Monday, September 23, 2019

66. The End of the Night by John D. MacDonald

This is the second of the Ed Gorman-inspired haul of JDM books I found in Vancouver.  I went in with some trepidation.  My mother had just finished a Travis McGee book and excoriated it thusly:
Just finished A Turquoise Lament and what a horrible book. 9/10ths of it was mansplaining about everything, and sooo tedious. The denouement happened in about 10 pages after endless lamenting about this and that. I can’t believed that. I used to enjoy his books!
While we do not share the same tastes and she has zero patience for nerdy, manly things, it pains me that there is truth in her critique and sometimes MacDonald's wordy explanations of the Human/American condition in the second half of the twentieth century can wear on me as well. Furthermore, this one looked pretty nasty.

It's an interesting read.  It is structured with much more variety than I have yet to encounter in a JDM book.  Usually it is first person or third-person most of the way.  Here we have a letter from an executioner to an old workmate, the notes from a trial lawyer, the notes from one of the suspects before he is to be executed and some omniscient narration, all structured around a crime spree you already know happened with the victims dead and the culprits caught.  The sole narrative tension is what happened to the perfect, innocent young fiancée they picked and how far did it go?

It is more of an investigation into a crime spree by psychopathic counter-culture young people with no motivation other than kicks.  It is the drugstore paperback In Cold Blood, but with 4 individuals whose backgrounds and psychologies make them together into murderers.  The main character is the fourth one to join the team, privileged college dropout who had just got over a crazy love affair with the older actress he was chauffeuring (which caused her murder and her husband's suicide).  He wanders out of Mexico with nothing left to live for and runs into a crazy pill-popping loser leader, a psychopathic beatnik slut and a massive beast of a young man.  Together, their dynamic plus the bills and booze triggers a crazy joy ride of murder, rape and car theft.

JDM's philosophizing about how it all came about and why the ostensibly well-raised college boy would go down this road is voiced by the defense lawyer, representing the older generation.  The college boy speaks for himself.  Combining the two, we get the jumbled thesis that the youth of this time have gone astray because we aren't disciplined enough and that people are a few steps from becoming animals at any given time.  It isn't super convincing. 

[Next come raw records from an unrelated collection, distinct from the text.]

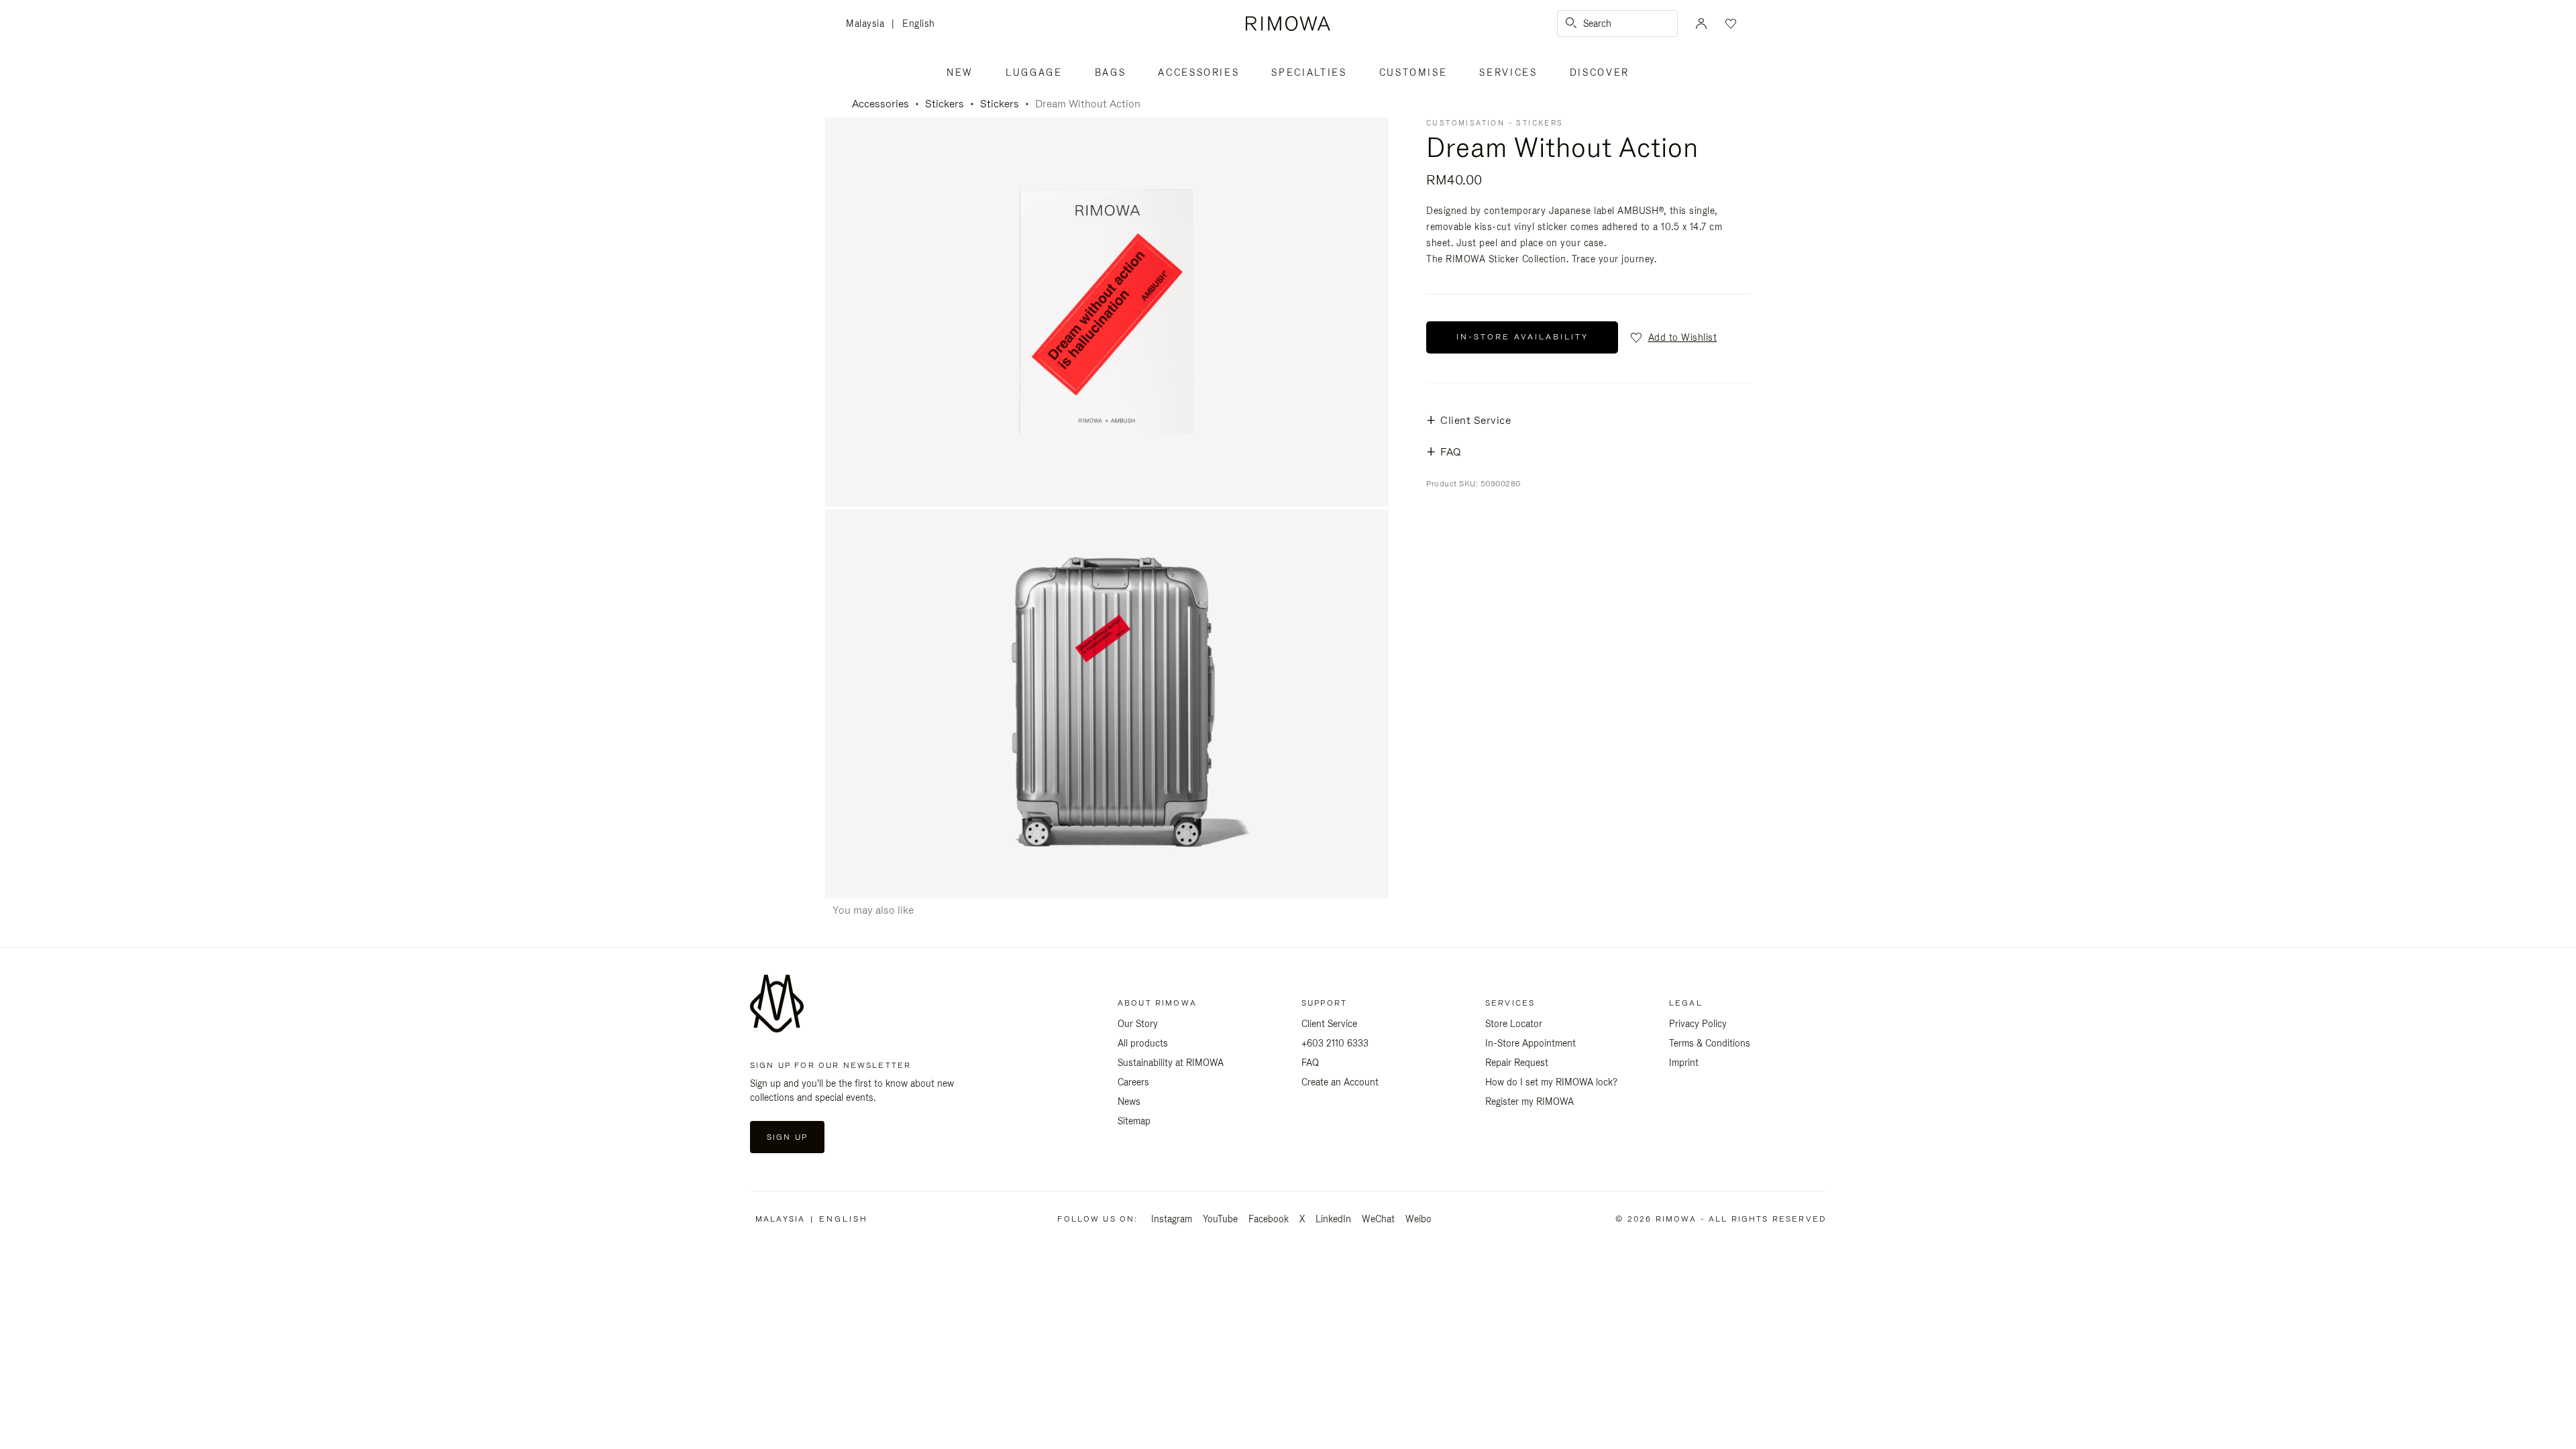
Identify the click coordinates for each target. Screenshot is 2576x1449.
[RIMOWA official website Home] (1288, 23)
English (918, 23)
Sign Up (787, 1137)
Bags (1110, 72)
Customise (1413, 72)
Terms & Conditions (1709, 1043)
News (1129, 1101)
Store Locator (1513, 1024)
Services (1508, 72)
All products (1143, 1043)
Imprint (1684, 1063)
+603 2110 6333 (1334, 1043)
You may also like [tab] (873, 910)
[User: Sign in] (1701, 23)
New (960, 72)
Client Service (1329, 1024)
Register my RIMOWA (1529, 1101)
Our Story (1138, 1024)
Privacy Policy (1698, 1024)
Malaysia (869, 24)
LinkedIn (1333, 1219)
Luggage (1034, 72)
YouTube (1220, 1219)
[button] (1673, 337)
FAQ (1310, 1063)
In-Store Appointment (1530, 1043)
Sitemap (1134, 1121)
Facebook (1268, 1219)
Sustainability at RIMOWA (1171, 1063)
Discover (1599, 72)
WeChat (1378, 1219)
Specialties (1308, 72)
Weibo (1418, 1219)
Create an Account (1340, 1082)
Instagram (1171, 1219)
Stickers (944, 104)
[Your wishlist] (1729, 23)
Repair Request (1516, 1063)
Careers (1133, 1082)
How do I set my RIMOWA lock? (1551, 1082)
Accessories (1198, 72)
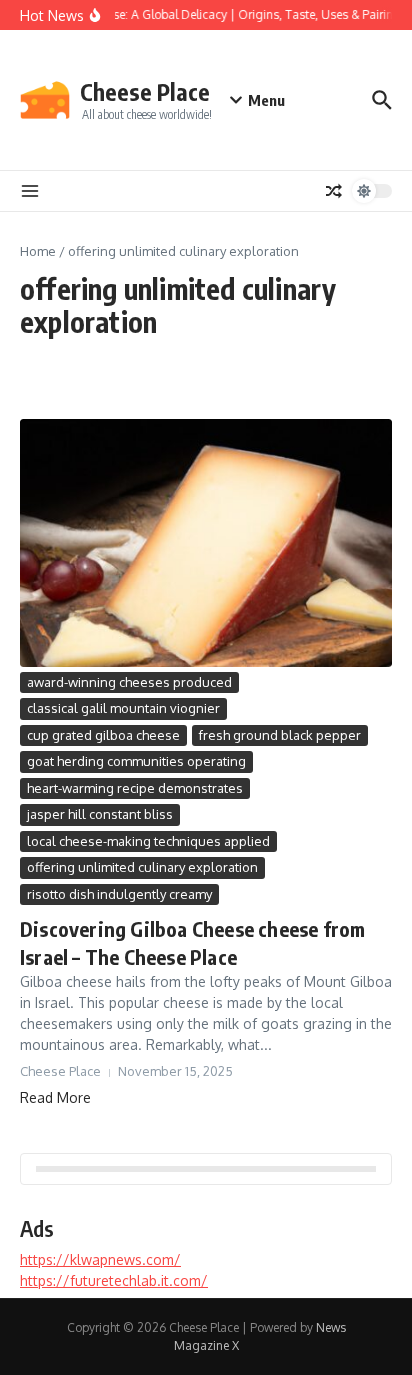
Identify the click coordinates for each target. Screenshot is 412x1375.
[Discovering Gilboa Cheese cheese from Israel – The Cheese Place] (206, 543)
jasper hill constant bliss (100, 814)
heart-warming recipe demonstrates (135, 788)
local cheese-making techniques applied (148, 841)
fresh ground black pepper (280, 735)
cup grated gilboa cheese (103, 735)
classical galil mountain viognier (123, 708)
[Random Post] (334, 191)
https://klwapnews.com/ (100, 1259)
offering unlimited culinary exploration (142, 867)
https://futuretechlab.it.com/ (114, 1280)
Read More (55, 1097)
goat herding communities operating (136, 761)
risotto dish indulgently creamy (119, 894)
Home (38, 251)
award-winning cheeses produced (129, 682)
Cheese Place (145, 91)
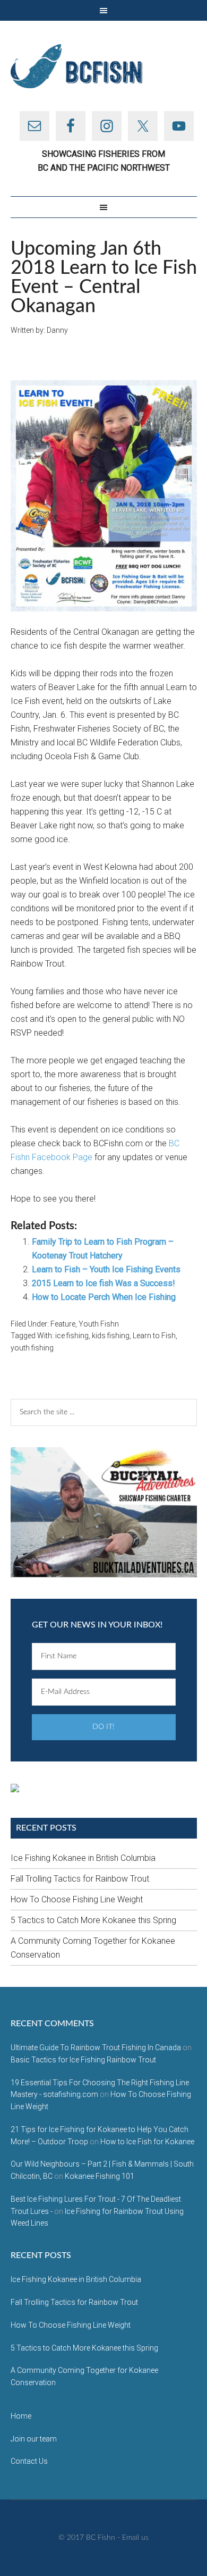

Despite my critiques, The End of the Night is a good read.  There are some great procedural passages when the authorities try and close in on the gang.  The locations and side characters feel very real, very American.  You do want to find out what happens.  The ending is oddly soft, compared to the lead-up and left me a bit puzzled as to what he was trying to do (or if in the end, he just had to pull his final punch).